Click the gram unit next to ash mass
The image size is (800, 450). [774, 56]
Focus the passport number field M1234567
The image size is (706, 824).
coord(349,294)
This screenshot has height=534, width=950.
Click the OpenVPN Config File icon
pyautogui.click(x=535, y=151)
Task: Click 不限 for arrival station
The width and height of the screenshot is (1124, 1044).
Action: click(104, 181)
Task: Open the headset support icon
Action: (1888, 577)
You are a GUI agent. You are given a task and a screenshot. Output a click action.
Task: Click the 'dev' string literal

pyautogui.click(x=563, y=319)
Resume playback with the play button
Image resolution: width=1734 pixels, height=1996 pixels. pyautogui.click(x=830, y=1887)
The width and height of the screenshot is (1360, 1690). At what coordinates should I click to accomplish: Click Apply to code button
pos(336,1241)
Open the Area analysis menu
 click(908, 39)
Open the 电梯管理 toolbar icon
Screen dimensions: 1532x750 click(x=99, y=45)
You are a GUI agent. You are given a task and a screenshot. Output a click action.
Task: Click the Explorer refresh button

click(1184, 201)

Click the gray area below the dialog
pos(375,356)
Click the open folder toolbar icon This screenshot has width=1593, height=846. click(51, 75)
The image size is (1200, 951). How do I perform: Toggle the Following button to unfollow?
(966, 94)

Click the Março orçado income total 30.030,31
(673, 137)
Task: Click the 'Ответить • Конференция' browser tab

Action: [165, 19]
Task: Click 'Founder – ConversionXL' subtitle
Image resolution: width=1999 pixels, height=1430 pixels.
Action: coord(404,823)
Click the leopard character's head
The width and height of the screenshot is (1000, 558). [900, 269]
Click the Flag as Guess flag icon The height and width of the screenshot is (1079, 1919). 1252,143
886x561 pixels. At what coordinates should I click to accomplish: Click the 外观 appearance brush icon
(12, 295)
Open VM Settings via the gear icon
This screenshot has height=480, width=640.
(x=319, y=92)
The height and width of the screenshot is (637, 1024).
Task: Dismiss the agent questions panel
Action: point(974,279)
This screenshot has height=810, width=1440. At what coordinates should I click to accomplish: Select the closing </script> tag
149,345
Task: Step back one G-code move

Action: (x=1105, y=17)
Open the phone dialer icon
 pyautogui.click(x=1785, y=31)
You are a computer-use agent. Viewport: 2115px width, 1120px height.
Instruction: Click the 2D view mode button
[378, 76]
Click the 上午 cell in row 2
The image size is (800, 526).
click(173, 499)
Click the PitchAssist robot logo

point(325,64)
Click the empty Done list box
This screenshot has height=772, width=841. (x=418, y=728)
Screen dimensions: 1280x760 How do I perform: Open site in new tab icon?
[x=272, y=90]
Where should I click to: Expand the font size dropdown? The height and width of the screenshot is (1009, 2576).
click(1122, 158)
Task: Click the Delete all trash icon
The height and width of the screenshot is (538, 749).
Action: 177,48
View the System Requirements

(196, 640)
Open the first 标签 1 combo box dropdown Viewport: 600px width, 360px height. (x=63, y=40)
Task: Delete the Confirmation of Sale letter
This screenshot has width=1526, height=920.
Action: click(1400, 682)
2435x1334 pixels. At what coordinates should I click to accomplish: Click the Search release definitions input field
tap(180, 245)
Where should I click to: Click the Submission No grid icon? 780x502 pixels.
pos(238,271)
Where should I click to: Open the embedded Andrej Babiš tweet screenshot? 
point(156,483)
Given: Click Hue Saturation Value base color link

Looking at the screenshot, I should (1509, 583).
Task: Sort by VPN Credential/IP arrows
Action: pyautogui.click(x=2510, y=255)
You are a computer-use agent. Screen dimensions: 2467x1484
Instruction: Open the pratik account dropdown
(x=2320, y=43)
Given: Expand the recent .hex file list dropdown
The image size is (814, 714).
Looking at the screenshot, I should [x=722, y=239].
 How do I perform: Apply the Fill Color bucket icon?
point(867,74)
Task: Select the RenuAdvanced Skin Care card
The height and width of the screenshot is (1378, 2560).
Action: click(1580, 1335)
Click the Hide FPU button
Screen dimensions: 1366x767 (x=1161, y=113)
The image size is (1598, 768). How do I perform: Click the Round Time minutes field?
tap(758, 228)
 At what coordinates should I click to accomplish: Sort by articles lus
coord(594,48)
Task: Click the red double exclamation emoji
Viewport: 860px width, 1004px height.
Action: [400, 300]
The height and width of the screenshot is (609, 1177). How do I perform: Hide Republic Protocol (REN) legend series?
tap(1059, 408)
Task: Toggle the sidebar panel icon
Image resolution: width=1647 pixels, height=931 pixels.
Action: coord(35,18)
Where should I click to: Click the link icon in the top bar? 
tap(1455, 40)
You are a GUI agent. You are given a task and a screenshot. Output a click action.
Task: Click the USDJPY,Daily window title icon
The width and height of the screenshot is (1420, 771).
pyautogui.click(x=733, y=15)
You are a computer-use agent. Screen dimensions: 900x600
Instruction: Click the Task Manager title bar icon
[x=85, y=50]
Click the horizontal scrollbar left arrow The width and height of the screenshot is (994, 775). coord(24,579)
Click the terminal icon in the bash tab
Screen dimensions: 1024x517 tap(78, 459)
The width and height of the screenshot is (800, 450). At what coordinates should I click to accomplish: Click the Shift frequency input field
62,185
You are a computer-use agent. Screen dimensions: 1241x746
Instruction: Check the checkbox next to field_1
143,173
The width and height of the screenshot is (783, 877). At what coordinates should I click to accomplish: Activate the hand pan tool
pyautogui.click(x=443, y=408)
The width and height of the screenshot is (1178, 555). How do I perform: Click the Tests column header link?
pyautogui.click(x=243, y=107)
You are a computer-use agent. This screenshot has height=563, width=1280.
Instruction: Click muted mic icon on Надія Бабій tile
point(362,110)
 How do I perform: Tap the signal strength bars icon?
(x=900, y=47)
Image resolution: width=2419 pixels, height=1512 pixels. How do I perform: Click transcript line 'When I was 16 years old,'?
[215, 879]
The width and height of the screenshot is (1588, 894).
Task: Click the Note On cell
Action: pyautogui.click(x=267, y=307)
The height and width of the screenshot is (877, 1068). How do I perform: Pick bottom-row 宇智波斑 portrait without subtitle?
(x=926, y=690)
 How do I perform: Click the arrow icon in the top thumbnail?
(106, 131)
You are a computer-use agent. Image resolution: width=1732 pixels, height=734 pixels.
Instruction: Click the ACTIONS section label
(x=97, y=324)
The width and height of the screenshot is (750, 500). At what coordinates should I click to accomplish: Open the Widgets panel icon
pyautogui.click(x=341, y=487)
* * *
Which lines in the records above contain the word "Toggle"? Locate each one and copy it in full.

The image size is (1200, 951). How do I perform: Toggle the Following button to unfollow?
Task: Toggle the sidebar panel icon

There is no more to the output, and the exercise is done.